Watching the unedited footage from that WHO-TV interview, one marvels at how easily and comfortably Reynolds lied, again and again. “We’d settled this in December”; “I don’t think anything has changed from that opinion that he gave in December until now”; “Why five months later? Why right now? I don’t believe anything has changed.” If you didn’t know better, you’d think she really had been blindsided that afternoon.
Contrary to the impression Reynolds and other Republicans worked hard to create, Miller hadn’t suddenly, unexpectedly revised his interpretation of the constitution. Weeks earlier, solicitor general Thompson had summarized the legal and historical case and had sent the governor’s legal counsel a batch of state court rulings and attorney general opinions supporting the new determination. Not only had Reynolds had plenty of advance warning, she heard first-hand from Miller on April 28 about why he changed his mind.
Another clue suggests a potential lawsuit was on the minds of the governor’s staff around this time. In early April 2017, the administration asked Republican lawmakers for a $150,000 fiscal year 2018 appropriation to cover gubernatorial transition expenses. That line item hadn’t been in draft 2018 budgets Branstad submitted to the legislature in January and March, for good reason: the transition was going to happen during fiscal year 2017. Indeed, none of the $150,000 appropriation was spent, because all related costs were incurred before the end of June 2017.

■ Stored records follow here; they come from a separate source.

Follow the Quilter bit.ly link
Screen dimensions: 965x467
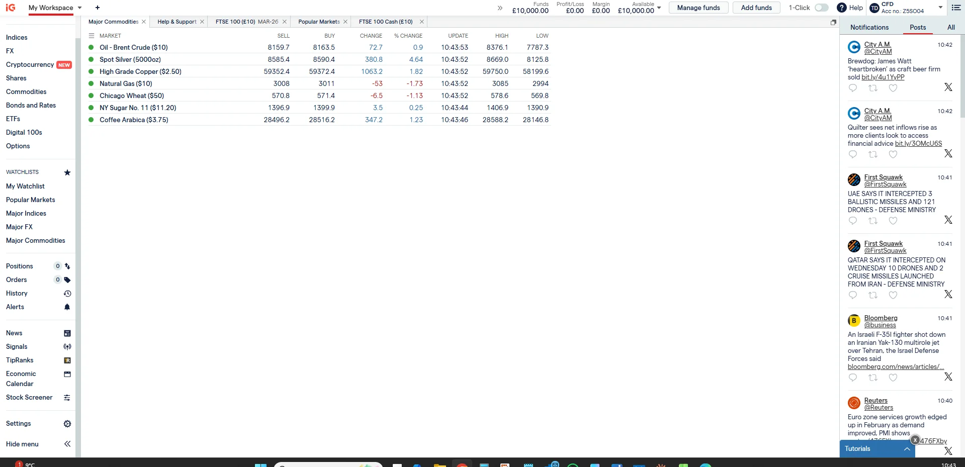(920, 143)
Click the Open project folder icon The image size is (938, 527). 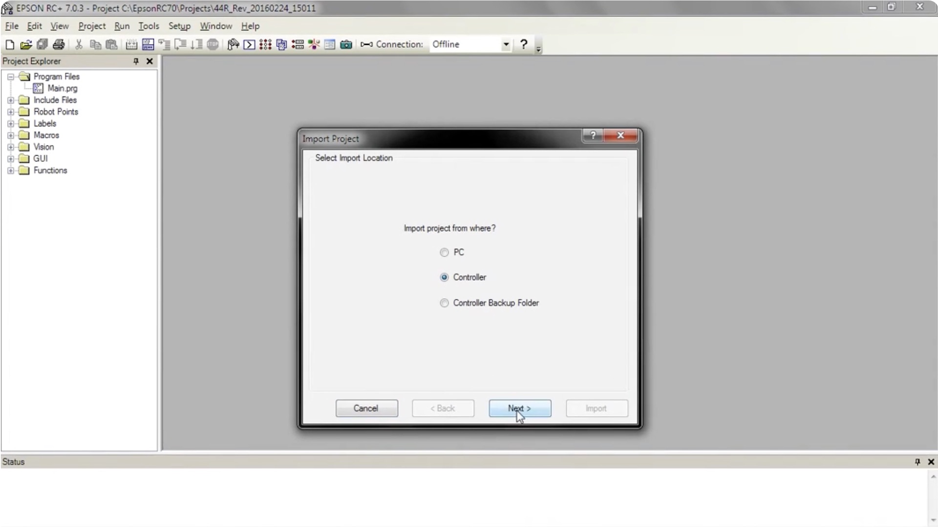pyautogui.click(x=26, y=45)
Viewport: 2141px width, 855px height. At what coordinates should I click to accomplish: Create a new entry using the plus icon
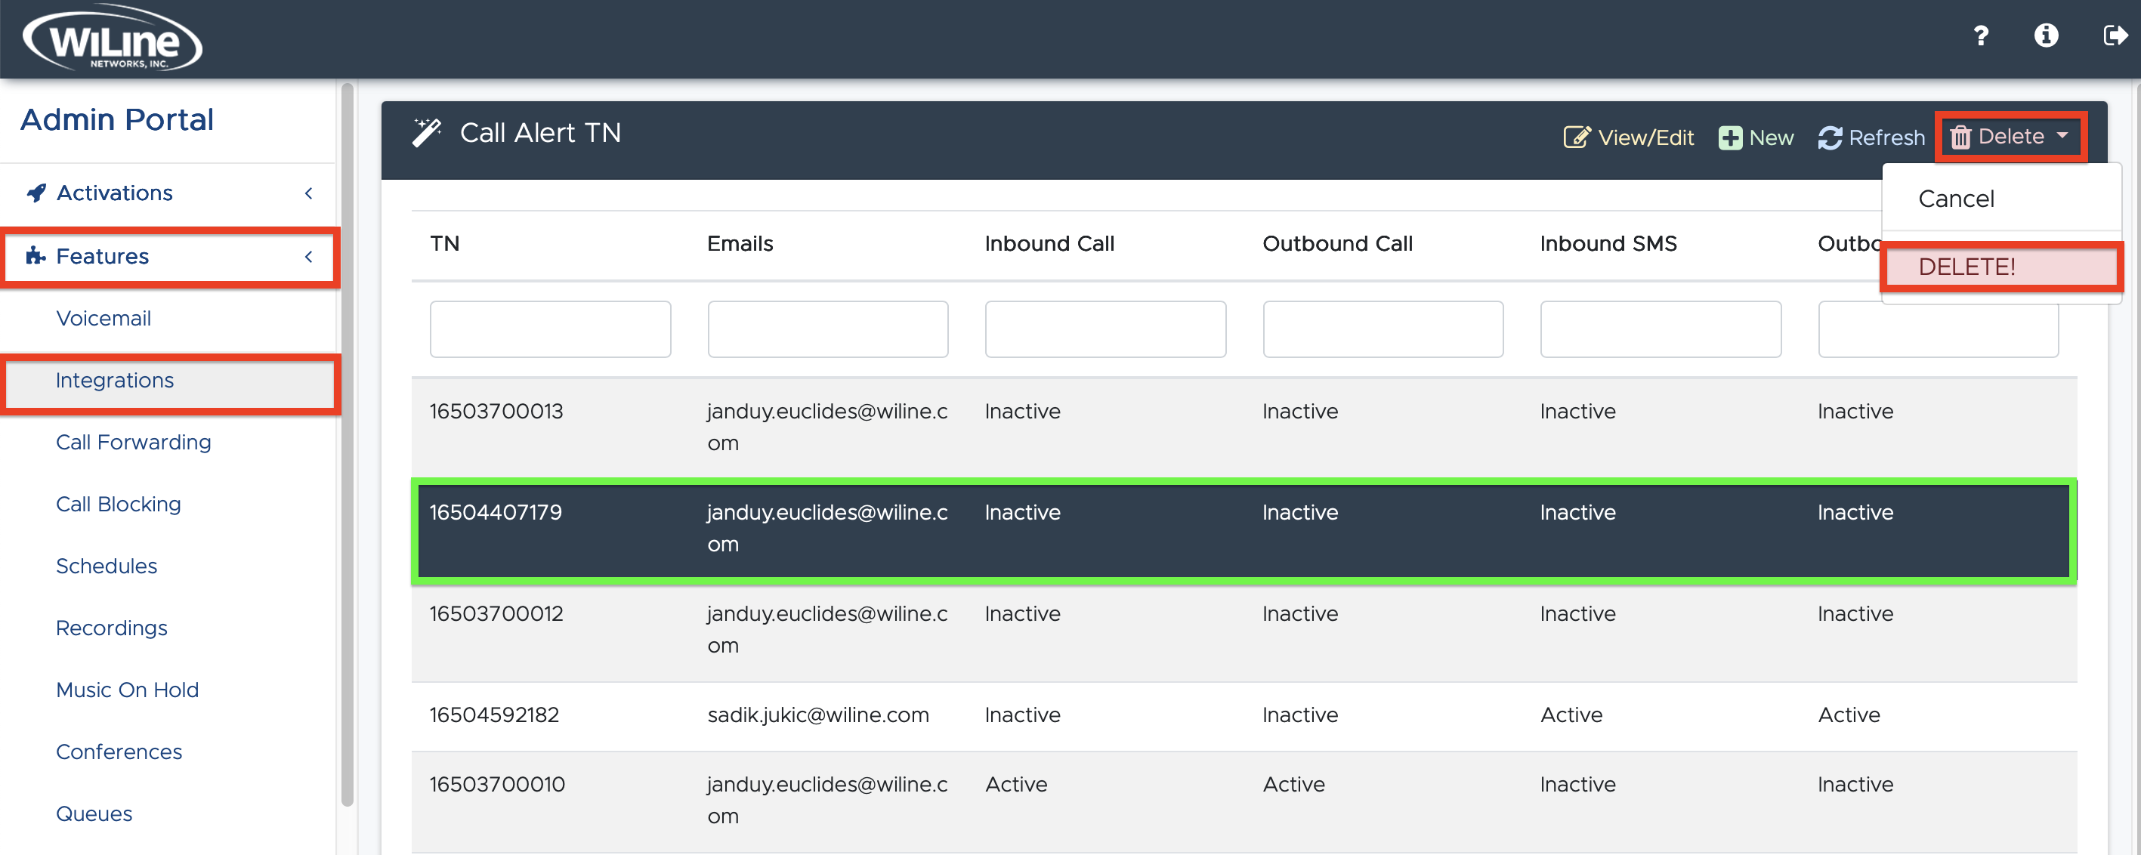[1730, 137]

Why ask for this strange, unnecessary appropriation? As Bleeding Heartland discussed here, the budget line item could have been useful in litigation over Reynolds’ power to appoint a lieutenant governor.
Miller’s opinion might bolster a plaintiff’s case in such a lawsuit. It would be better for his team’s exhaustive research never to see the light of day.

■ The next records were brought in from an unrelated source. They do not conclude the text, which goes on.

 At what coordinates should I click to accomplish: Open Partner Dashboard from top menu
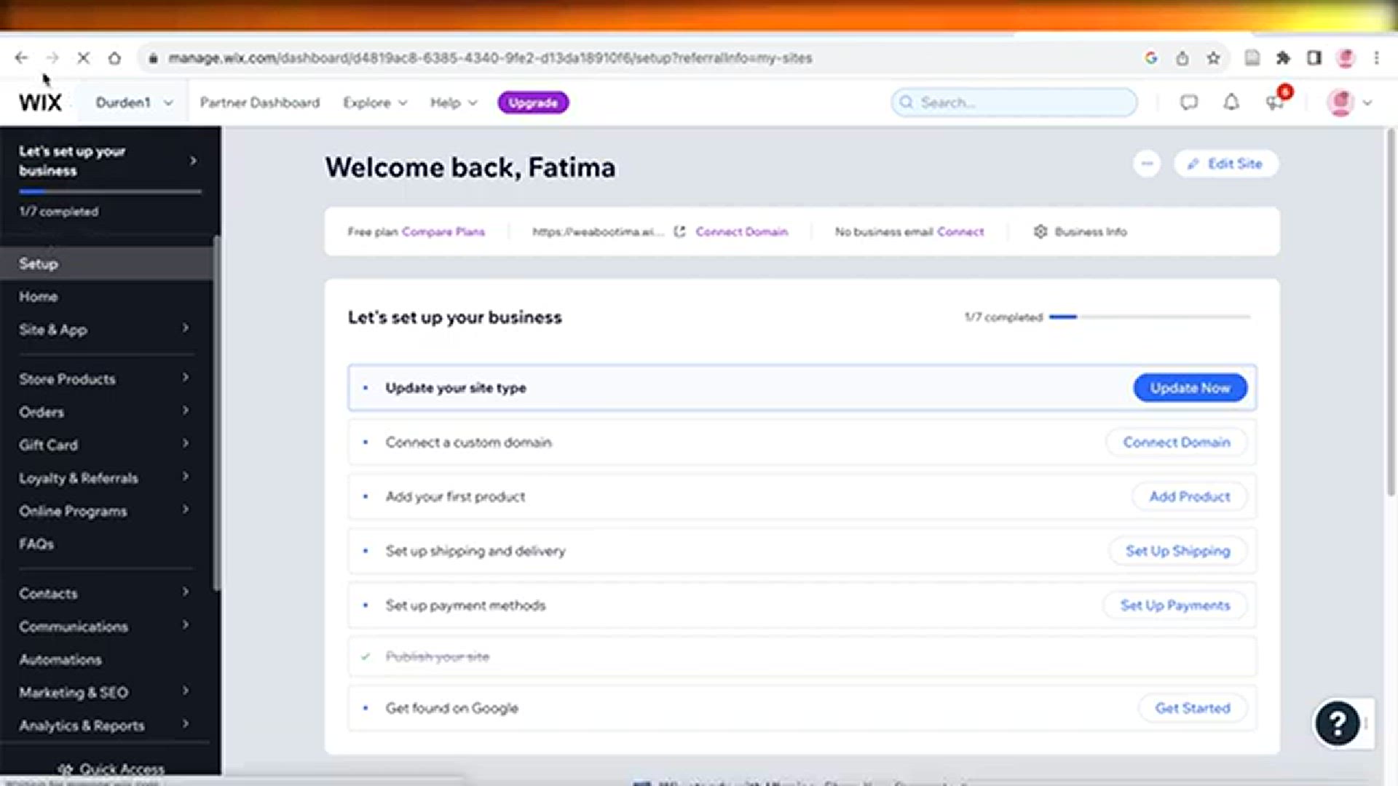[x=259, y=103]
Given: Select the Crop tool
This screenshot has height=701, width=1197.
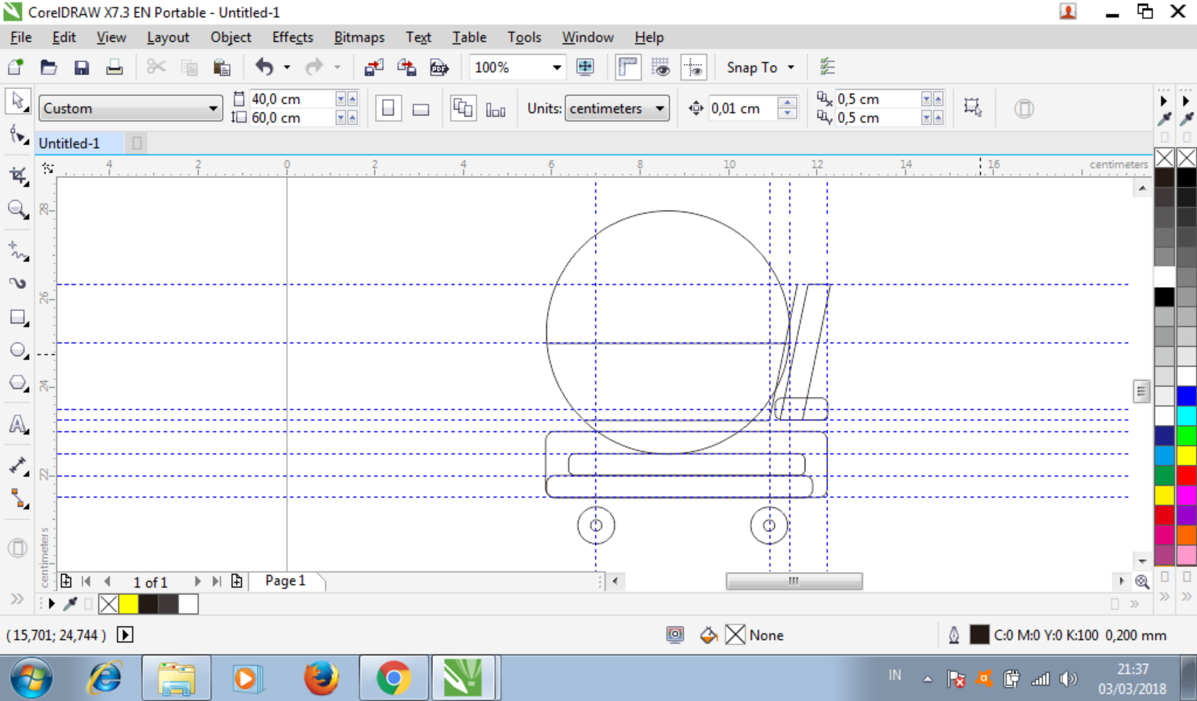Looking at the screenshot, I should 18,176.
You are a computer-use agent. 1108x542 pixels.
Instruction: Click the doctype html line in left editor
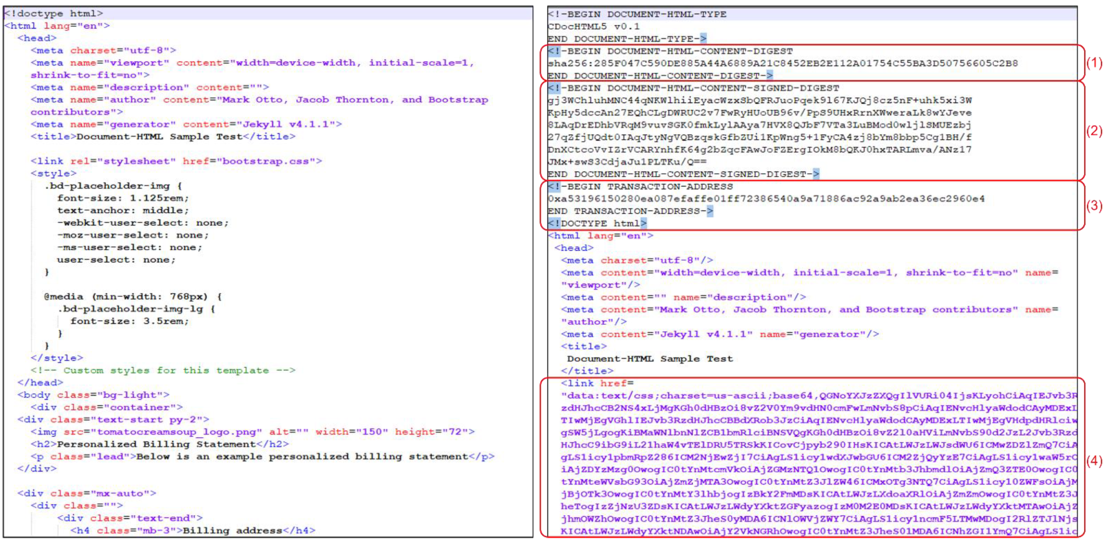(x=54, y=13)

Near the top of this post, I called Petroski’s bad tip “misinformation” (that is, false information that may or may not be intended to deceive) rather than “disinformation” (inaccuracies spread deliberately, with a political goal). In my experience, most sources mean well and would not try to trick me into reporting something they know to be untrue. If a story doesn’t check out, maybe some context got lost in the rumor mill, or the source didn’t understand some aspect of an issue or political process.
For what it’s worth, I suspect the rumor floated to the Register was disinformation, designed to box Miller in. Getting Iowa’s leading newspaper to report the attorney general would not issue an opinion could assist the administration’s persuasion campaign. It would also expose the newspaper’s readers–including virtually every other journalist in Iowa–to the narrative that Miller should not answer Senator Johnson’s questions. Best-case scenario, Miller might back off. If he didn’t, his opinion could be spun as a double flip-flop, about both Reynolds’ authority and the wisdom of staying out of the fray.
I welcome insight from reporters on how they would approach someone who tried to hook them on a totally wrong take about a major story. I’d be inclined never to trust that “really good source” again.